● **SUPPLIED PASSAGE**:
This feels stuck between 2 worlds. Either cxl_port_probe() needs to do
the enumeration, or the attribute needs to move to be memdev relative.
Given that CXL switches are going to also have CDAT data, then the
former path needs to happen. Yes, cxl_pci still needs to do the vector
allocation, but it does not need to do the PCI DOE probing.

> +
> +	for (i = 0; i < cxlds->num_mbs; i++) {
> +		struct pci_doe_mb *cur = cxlds->doe_mbs[i];
> +
> +		if (pci_doe_supports_prot(cur, PCI_DVSEC_VENDOR_ID_CXL,
> +					  CXL_DOE_PROTOCOL_TABLE_ACCESS))
> +			return cur;
> +	}
> +
> +	return NULL;
> +}
> +
> +#define CDAT_DOE_REQ(entry_handle)					\
> +	(FIELD_PREP(CXL_DOE_TABLE_ACCESS_REQ_CODE,			\
> +		    CXL_DOE_TABLE_ACCESS_REQ_CODE_READ) |		\
> +	 FIELD_PREP(CXL_DOE_TABLE_ACCESS_TABLE_TYPE,			\
> +		    CXL_DOE_TABLE_ACCESS_TABLE_TYPE_CDATA) |		\
> +	 FIELD_PREP(CXL_DOE_TABLE_ACCESS_ENTRY_HANDLE, (entry_handle)))

● **PROBLEMS TO WORK ON**:
**1.** In the CXL review excerpt, what does cxl_pci still need to do?
**2.** According to the CXL review excerpt, why does cxl_port_probe() need to do the enumeration instead of moving the attribute to be memdev relative?
**3.** Rewrite the part of the CXL review excerpt that opens with the words containing "This feels stuck" and closes with "PCI DOE probing.", changing "enumeration" to "discovery".

● **ENTRIES SHOWN**:

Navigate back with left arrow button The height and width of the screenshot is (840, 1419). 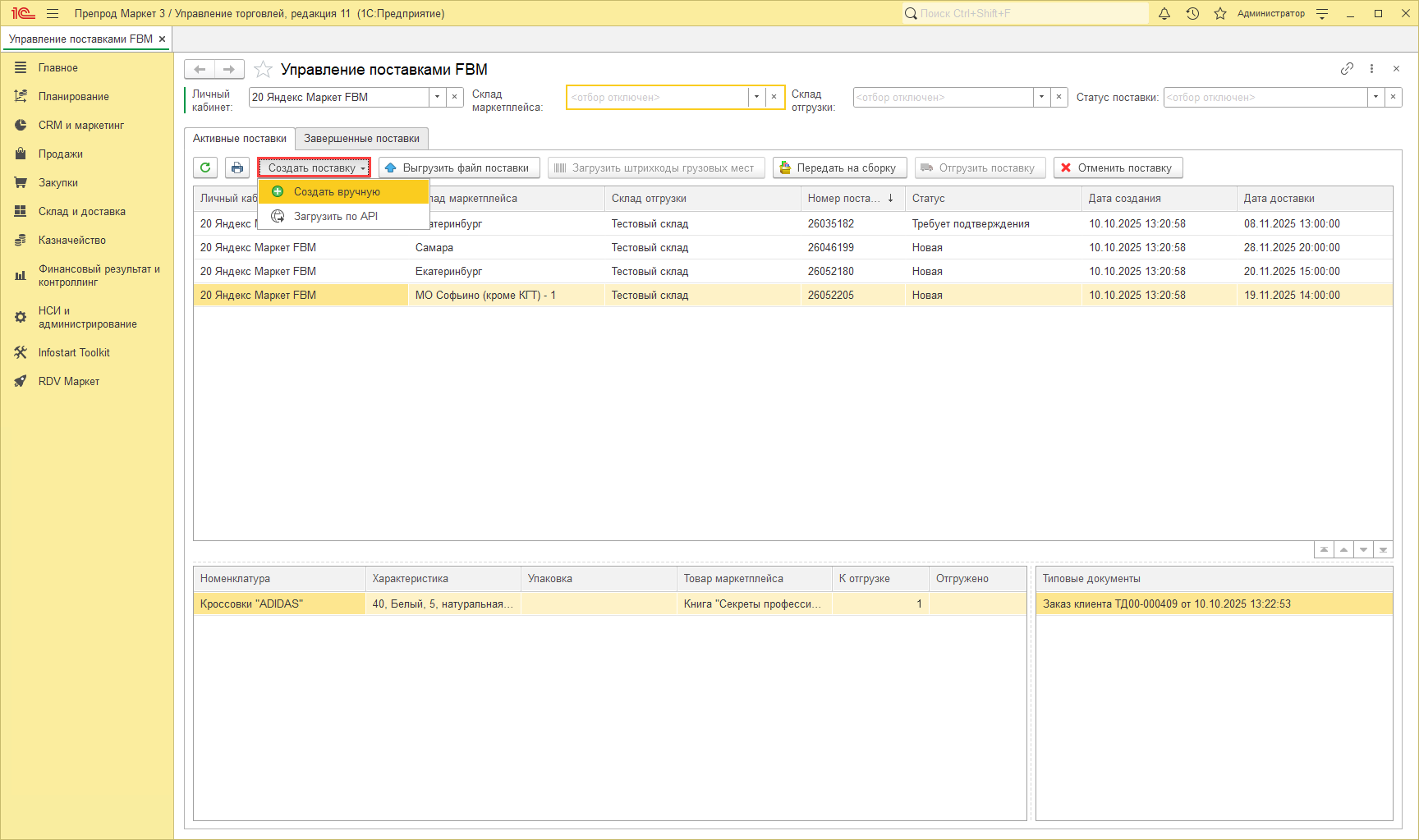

==

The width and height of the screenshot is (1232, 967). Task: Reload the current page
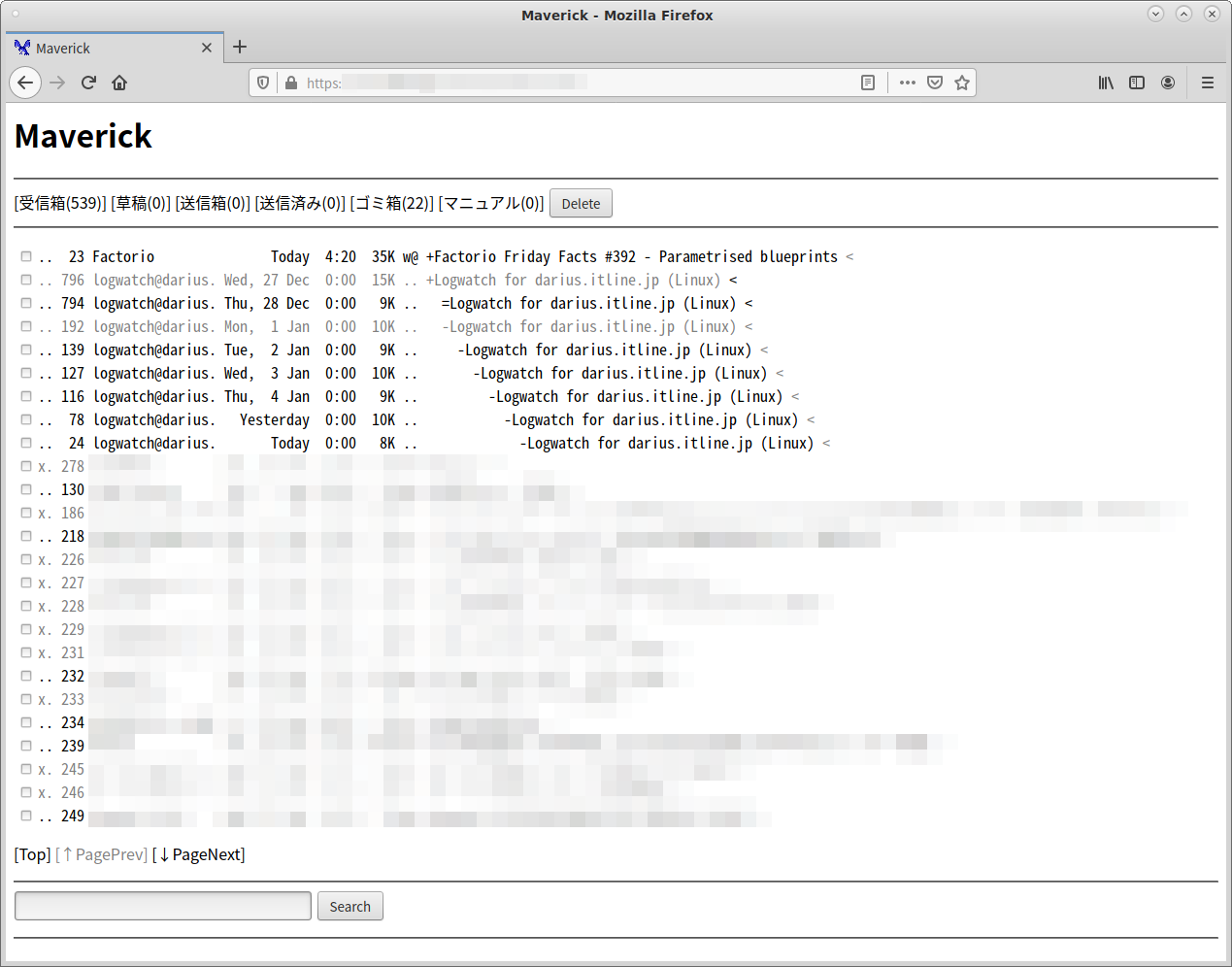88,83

● **THE SOLUTIONS**:
**1.** It still needs to do the vector allocation.

**2.** CXL switches are going to have CDAT data too. For that reason, the enumeration has to happen in cxl_port_probe() rather than the attribute becoming memdev relative.

**3.**
This feels stuck between 2 worlds. Either cxl_port_probe() needs to do
the discovery, or the attribute needs to move to be memdev relative.
Given that CXL switches are going to also have CDAT data, then the
former path needs to happen. Yes, cxl_pci still needs to do the vector
allocation, but it does not need to do the PCI DOE probing.